EPC契約における保険その①~総論~
保険とは何か?
EPC契約においては、通常、保険をかけますが、そもそも保険とは何でしょうか。以下に保険の定義を示します。
保険とは、偶然に発生する事故(保険事故)によって生じる財産上の損失に備えて、多数の者が金銭(保険料)を出し合い、その資金によって事故が発生した者に金銭(保険金)を給付するための制度。 |
簡単にいうと、「事故が偶然生じ、それによって損害が生じたら、その損害を保険会社が負担してくれるもの」です。
EPC契約上の義務の遂行中には、様々な事故が起こり得ます。
例えば、現場で建設作業をしている間にクレーンが倒れて作業員がケガをするかもしれません。この場合、ケガを直すための治療費が損害として生じます。
また、クレーンが倒れ、その下敷きになって建設中の機器・プラントが壊れるかもしれません。この場合、壊れた機器・プラントを修理するための費用が損害となります。
これらの損害について保険をかけておけば、保険会社が負担してくれます。
もちろん、保険をかけるからには保険会社に保険料を支払う必要があります。
つまり、保険料を支払うことで、リスクを第三者である保険会社に転嫁することができます。
以下ではEPC契約における保険の基礎を解説します。
どちらが保険をかけるべきか?
保険をかけるには保険料を保険会社に支払う必要がありますが、では、保険をかけるのはオーナーとコントラクターのどちらでしょうか。
この点、どちらが保険をかけなければならないかは決まっていません。つまり、コントラクターとオーナー間で協議して決めることです。この際に考慮するべきポイントの一つは、「どちらが保険をかけた方が保険料は安く済むのか」という点です。
保険料は、誰がかけても一律に同じというわけではありません。保険会社から見て「事故が発生しにくい」と考える当事者が保険をかける場合の方が保険料は安くなります。
また、もともとその保険会社をよく使っている当事者の方が、保険料が安く済む場合もあるでしょう。
そのため、「コントラクターとオーナーのどちらのほうが保険料を安く済ませられそうか」という点はよく比較検討するべきです。
ここで、保険料を安く済ませようとして、そもそも付保するべき保険をかけずに済ます、ということにならないように注意しましょう。仮に、オーナーが保険をかけることになった場合でも、「いかなるリスクがその保険でカバーされているのか?」とよく検討し、「リスクがあるのにカバーされていない」というものがあったならば、コントラクターが自らその隙間を埋めるように保険を手配するべきです。そうしないと、事故が起こってから、自分で損害を負担しなければならなくなり得ます。
そのためにも、まずは、「EPC案件では、どのような事故が起こり得るのか?」から理解しましょう。
EPC案件ではどのような事故が起こりえるのか?
EPC契約に関する保険にはどのようなものがあるのかを見ていきますが、その前に、そもそも、EPC契約において起こり得る事故にはどのようなものがあるのかという点に触れます。起こり得る事故を把握できれば、そのためにどのような保険をかける必要があるのかが見えてきます。
まず、事故には大きく分けて、人身事故と物損事故の2つがあります。人身事故の対象となり得るのは、以下です。

§ 表示データ
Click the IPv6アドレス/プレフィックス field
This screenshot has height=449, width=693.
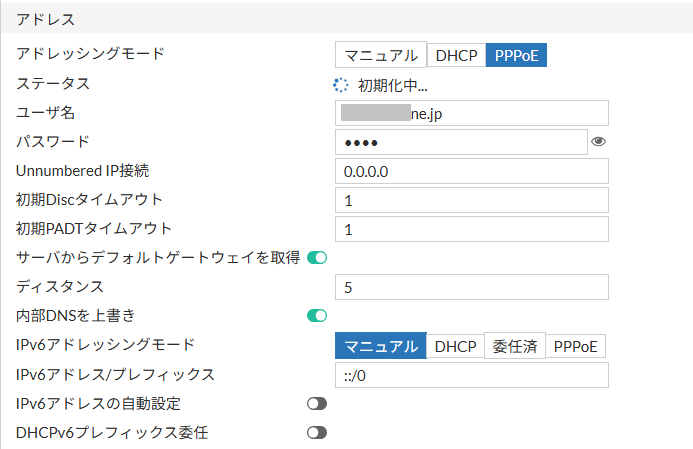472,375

...

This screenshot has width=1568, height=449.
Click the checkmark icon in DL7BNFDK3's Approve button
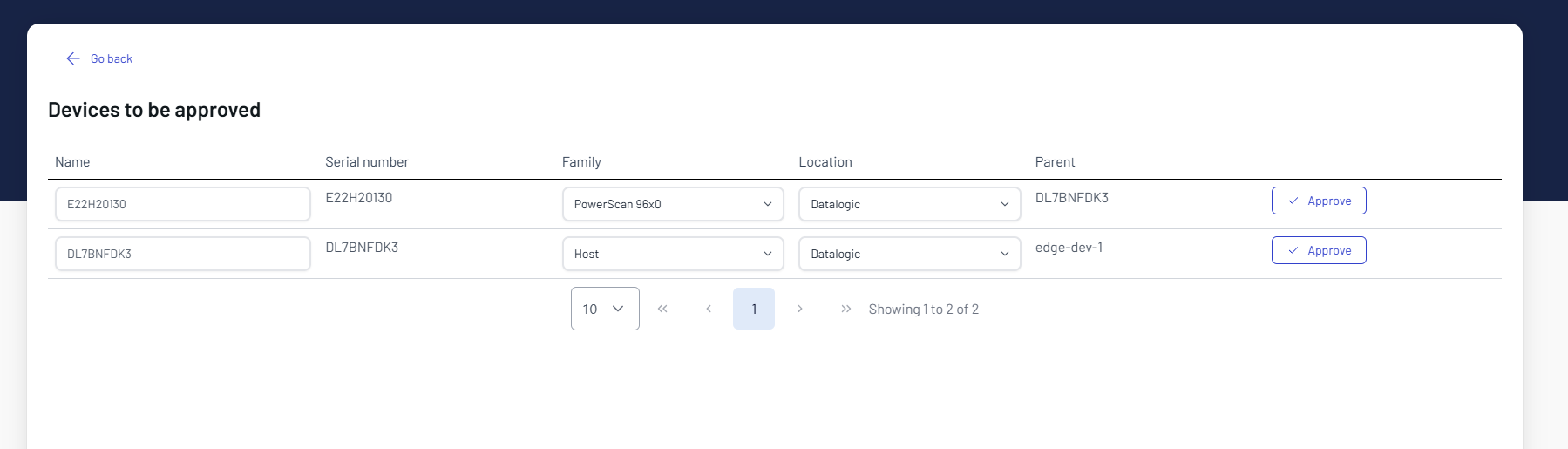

§ 作業指示
1. EPC契約の保険の解説によると、どのような当事者が保険をかける場合に保険料が安くなりますか？
2. EPC契約の保険の解説を、最後の文の後から書き継いでください。

§ 回答
1. 保険会社から見て「事故が発生しにくい」と考えられる当事者です。

2.
- コントラクターの従業員(下請け業者の従業員も含む)
- オーナーの従業員(下請け業者の従業員も含む)
- 上記以外の第三者
そして、これらの者が傷害、または死亡することが人身事故に当たります。
次に、物損事故の対象となり得るのは以下の通りです。
- コントラクターの建設用機材(例:クレーンなど)
- プラント(建設中のプラント、および機器も含む)
- オーナーの財物(例:建設するプラントに隣接する別のプラント等)
- コントラクターの従業員の財物
- オーナーの従業員の財物
- 上記以外の第三者の財物
いつの時点から保険が必要となるか?
EPC契約が発効すると、コントラクターはまず設計作業を開始します。この段階ではまだ上記の人身事故も物損事故も発生する可能性は低いでしょう。機器を製造または調達後に建設サイトに輸送する時点から事故が起こる可能性が高まります。つまり、海上輸送時です。
次に、その機器が建設サイトに到着すると、建設作業が開始されます。建設サイトは最も事故が起こりやすい場所と言えます。
よって、EPC契約においては海上輸送中、および建設中に保険が必要になります。
では、上記を踏まえて、具体的に必要となる保険を見ていきましょう。
EPC契約における保険の種類
(1)貨物海上保険(Marine Cargo insurance)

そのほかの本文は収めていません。